Voor de uitvoering van het concessiebeleidsplan is de publieke omroep afhankelijk van de financiële middelen die daarvoor beschikbaar worden gesteld. Die zijn in de huidige systematiek jaar in jaar uit onzeker. Dat geeft de publieke omroep teveel onzekerheid in de vervulling van zijn taakopdracht en maakt de publieke omroep te kwetsbaar voor politieke inmenging. Indiener acht het daarom wenselijk het minimale budget van de publieke omroep voortaan eens per vijf jaar vast te stellen. Die periode sluit aan bij de periode van vijf jaar waarop het concessiebeleidsplan ziet, zoals is opgenomen in artikel 2.19, derde lid en artikel 2.20, eerste lid van deze wet. Daarmee worden de vaststelling van het beleid en de vaststelling van de daarvoor benodigde budgetten aan elkaar gekoppeld.

Daartoe wordt een nieuw artikel 2.148a voorgesteld waarin in het eerste lid wordt opgenomen dat de verantwoordelijke bewindspersoon voorafgaand aan de periode van vijf jaar het bedrag vaststelt dat de landelijke publieke omroep gedurende die periode jaarlijks ten minste beschikbaar wordt gesteld. Het bedrag betreft een minimum; kabinet en Kamer zijn vrij om gedurende de vijf jaar meer beschikbaar te stellen. De vaststelling van het bedrag is een besluit in de zin van de Algemene wet bestuursrecht. Daarmee wordt de publieke omroep de nodige rechtszekerheid verschaft om het beleid te kunnen baseren op het voor vijf jaar vastgestelde minimumbedrag. Daarbij dient in het bijzonder gewezen te worden op de bepalingen in artikel 4.50 die van toepassing zijn op het besluit tot vaststelling van het bedrag.

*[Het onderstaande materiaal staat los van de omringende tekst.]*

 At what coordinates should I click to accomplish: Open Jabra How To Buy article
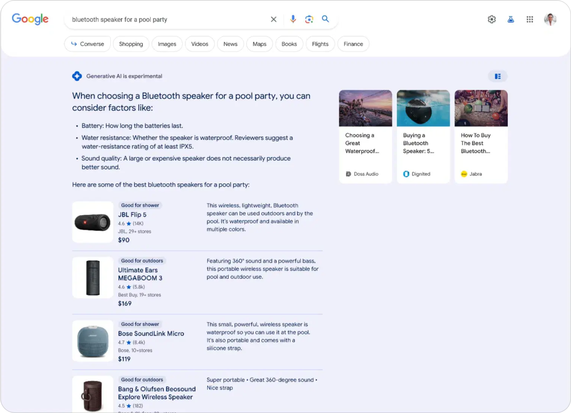pyautogui.click(x=481, y=136)
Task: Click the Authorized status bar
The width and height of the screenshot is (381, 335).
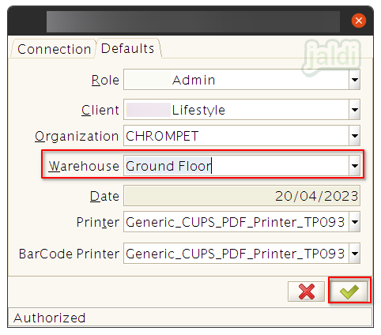Action: [x=191, y=318]
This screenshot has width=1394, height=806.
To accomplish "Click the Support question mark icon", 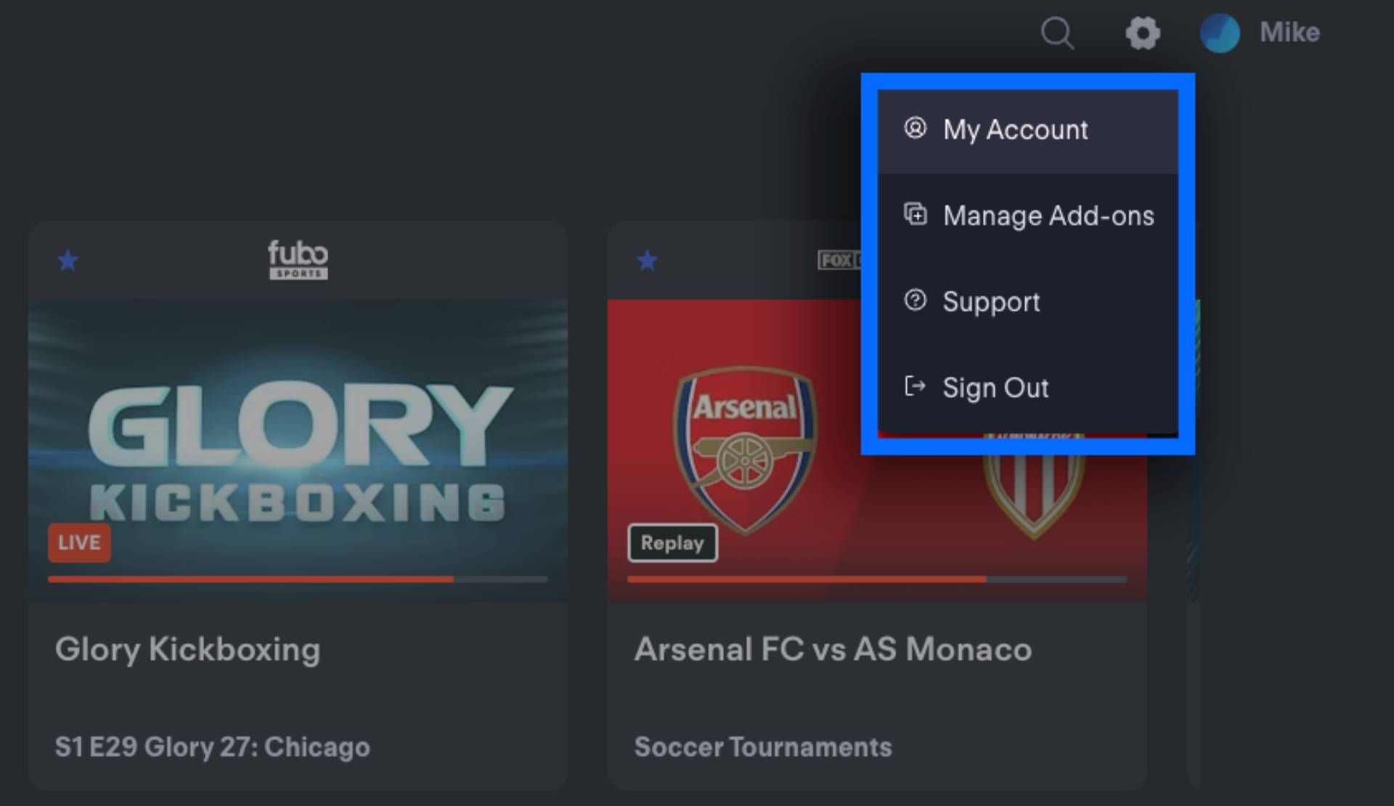I will [x=915, y=300].
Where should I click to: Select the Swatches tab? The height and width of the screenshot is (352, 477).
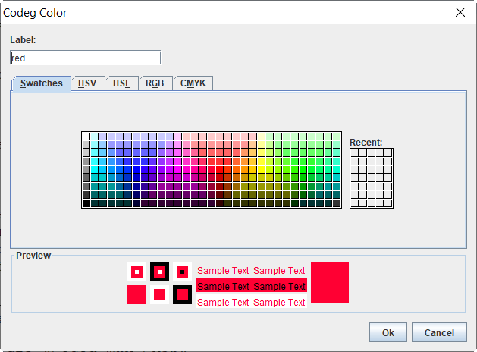[42, 83]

Met het tweede lid wordt zeker gesteld dat de bewindspersoon het budgetrecht van de Kamer moet respecteren bij de vaststelling van het bedrag. Daarom wordt vastgelegd dat het bedrag in het eerste jaar gelijk is aan het bedrag dat voor dat jaar voor de landelijke publieke mediadienst beschikbaar wordt gesteld in de rijksbegroting. Dat geeft de beide Kamers der Staten-Generaal de mogelijkheid voorafgaand aan de periode van vijf jaar te bepalen hoe hoog het budget voor de publieke omroep in de daarop volgende vijf jaar ten minste moet zijn. De dotatie aan de landelijke publieke omroep wordt elk jaar vastgesteld in de Mediabegroting, zijnde de uitwerking van het begrotingsartikel Media van de Rijksbegroting van het Ministerie van OCW. Voor de daaropvolgende jaren wordt het bedrag geïndexeerd op basis van dezelfde systematiek als de indexatie van de Rijksmediabijdrage zoals is opgenomen in artikel 2.144, tweede lid van deze wet. Dit moet gezien worden als een wettelijk voorschrift in de zin van artikel 4.34, tweede lid van de Algemene wet bestuursrecht.